Monday, March 26, 2012

God Came Through For Me

God really worked tonight in Confession. It started out pretty funny. The 3 priests who came in first were Fr. Seraphim, Fr. Dan, and Fr. Conrad. I said to the Lord "I'll go to the next priest who walks in." Well, 10 seconds later, Fr. Rick walked in. I was like "Very funny." So, I sat down next to Fr. Rick. He asked me about my foot, then Confession began. I spilled my heart more than I ever had in Confession. I had to get all this crap out. I talked for like 5 minutes straight. When I was done, Fr. Rick looked at me and said, "Catherine, you have no idea how much this world needs you. Those Romanian kids need you. They already know you're coming back. You can't let them down." Then he asked me why I loved Haiti so much. All I could say was "The love." He sat there for a second and then asked me my birthday. All I could think was "Why does that matter?" Then he said, "Did you decide to be born on June 6, 1990?" I said no. Then he said, "Well, you don't get to pick the day you die either." I needed to hear that so bad. And I hadn't even said anything about the thoughts of wanting to give up. He reminded me how loved I am, especially by him, and the joy that I bring so many people. He also said that my faith inspired him. He said that throughout all this, I constantly turn back to the Lord. I go to Confession generally every other week. He is my regular confessor, so he's always hearing my crap. He said that I have more faith than I think I do, or else I wouldn't have been sitting there. I agreed and he said that I have to share that. The people in Romania need to have their faith renewed and he said that he knows I'm the one who is going to change the whole country of Romania. He then took my arm and pointed to my white "love" tattoo. He told me to look at it and remember all that it stands for. Then he took my other arm and told me to look at my other arm. He asked me what it said (he just wanted me to say it out loud. He knew what it said. lol) I said "fighter" and he said that is exactly who I am and who he sees me as. A fighter of the good fight. A woman who has dealt with so much crap, but continually fights with the Lord as her commander. Then after I did my penance and walked outside with Erinn, I took the post-it note I'd written all my sins on and set it on fire in the parking lot. It was a kind of "In your face, Satan!" move. I'm white as snow and this is where I start completely new.

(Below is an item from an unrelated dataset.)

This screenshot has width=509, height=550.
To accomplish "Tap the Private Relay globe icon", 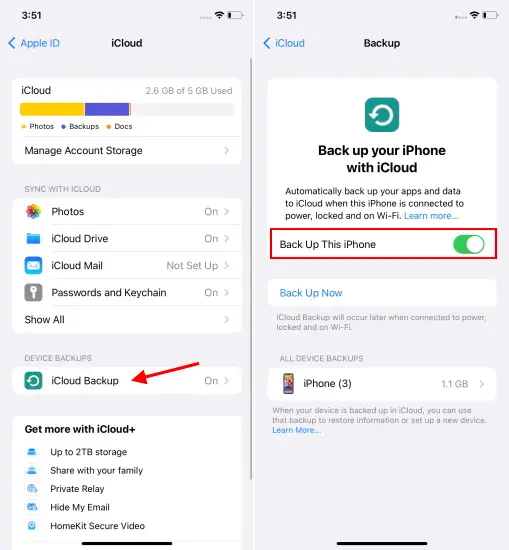I will tap(32, 489).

So, because of Fr. Rick and his words (which were most definitely inspired by the Holy Spirit), I will conquer day 104.

Now, to think about who I believe God truly is and let Him just love on me through that meditation. Those are Fr. Rick's orders. Gotta do what Padre says :)

My prayer tonight:
Lord, thank you for the gift of faith You have instilled in me. Please, increase that faith more and more every day. Jesus, may every single beat of my heart be for your glory. As St. Augustine said, "Thus, before all else, Christ came so that people might learn how much God loves them, and might learn this so that they would catch fire for Him who first loved them." Lord, set my heart on fire for You, so that all I want to do is share Your love with others. Amen.